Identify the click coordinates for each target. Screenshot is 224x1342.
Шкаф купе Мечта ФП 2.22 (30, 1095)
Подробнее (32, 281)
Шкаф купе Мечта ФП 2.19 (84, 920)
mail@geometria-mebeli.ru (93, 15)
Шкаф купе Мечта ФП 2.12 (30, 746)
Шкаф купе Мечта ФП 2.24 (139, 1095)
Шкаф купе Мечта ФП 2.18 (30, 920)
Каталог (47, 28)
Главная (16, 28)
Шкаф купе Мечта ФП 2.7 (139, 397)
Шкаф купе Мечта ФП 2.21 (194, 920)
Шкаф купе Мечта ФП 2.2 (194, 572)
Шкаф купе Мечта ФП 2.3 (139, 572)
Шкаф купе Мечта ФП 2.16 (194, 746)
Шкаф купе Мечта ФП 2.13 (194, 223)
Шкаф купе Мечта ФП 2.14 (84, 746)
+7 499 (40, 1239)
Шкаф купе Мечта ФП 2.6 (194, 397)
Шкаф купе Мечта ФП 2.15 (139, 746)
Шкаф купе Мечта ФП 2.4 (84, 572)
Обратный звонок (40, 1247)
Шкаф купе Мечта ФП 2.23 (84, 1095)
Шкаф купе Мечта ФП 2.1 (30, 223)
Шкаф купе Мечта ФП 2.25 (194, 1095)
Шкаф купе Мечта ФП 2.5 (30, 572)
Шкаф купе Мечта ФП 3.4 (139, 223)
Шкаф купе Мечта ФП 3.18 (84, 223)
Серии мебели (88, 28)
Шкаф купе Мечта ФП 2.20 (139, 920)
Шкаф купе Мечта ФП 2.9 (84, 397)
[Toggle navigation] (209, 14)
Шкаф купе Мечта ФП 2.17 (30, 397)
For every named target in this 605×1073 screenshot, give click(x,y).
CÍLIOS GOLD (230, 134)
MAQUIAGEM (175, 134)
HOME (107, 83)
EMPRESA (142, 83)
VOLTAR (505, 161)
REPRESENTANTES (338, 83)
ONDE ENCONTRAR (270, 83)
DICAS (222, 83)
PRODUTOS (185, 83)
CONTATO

- [Required work]: Edit the data from the line with "Подробнее (32, 281)" up to and including the final line of the data, replacing "Toggle navigation" with "Open menu" and keeping everything else the same. Give only these lines.

- [Final result]:
Подробнее (32, 281)
Шкаф купе Мечта ФП 2.19 (84, 920)
mail@geometria-mebeli.ru (93, 15)
Шкаф купе Мечта ФП 2.12 (30, 746)
Шкаф купе Мечта ФП 2.24 (139, 1095)
Шкаф купе Мечта ФП 2.18 (30, 920)
Каталог (47, 28)
Главная (16, 28)
Шкаф купе Мечта ФП 2.7 (139, 397)
Шкаф купе Мечта ФП 2.21 (194, 920)
Шкаф купе Мечта ФП 2.2 (194, 572)
Шкаф купе Мечта ФП 2.3 (139, 572)
Шкаф купе Мечта ФП 2.16 (194, 746)
Шкаф купе Мечта ФП 2.13 (194, 223)
Шкаф купе Мечта ФП 2.14 (84, 746)
+7 499 (40, 1239)
Шкаф купе Мечта ФП 2.6 (194, 397)
Шкаф купе Мечта ФП 2.15 (139, 746)
Шкаф купе Мечта ФП 2.4 (84, 572)
Обратный звонок (40, 1247)
Шкаф купе Мечта ФП 2.23 (84, 1095)
Шкаф купе Мечта ФП 2.1 (30, 223)
Шкаф купе Мечта ФП 2.25 (194, 1095)
Шкаф купе Мечта ФП 2.5 (30, 572)
Шкаф купе Мечта ФП 3.4 (139, 223)
Шкаф купе Мечта ФП 3.18 (84, 223)
Серии мебели (88, 28)
Шкаф купе Мечта ФП 2.20 (139, 920)
Шкаф купе Мечта ФП 2.9 (84, 397)
[Open menu] (209, 14)
Шкаф купе Мечта ФП 2.17 (30, 397)
For every named target in this 605×1073 screenshot, give click(x,y).
CÍLIOS GOLD (230, 134)
MAQUIAGEM (175, 134)
HOME (107, 83)
EMPRESA (142, 83)
VOLTAR (505, 161)
REPRESENTANTES (338, 83)
ONDE ENCONTRAR (270, 83)
DICAS (222, 83)
PRODUTOS (185, 83)
CONTATO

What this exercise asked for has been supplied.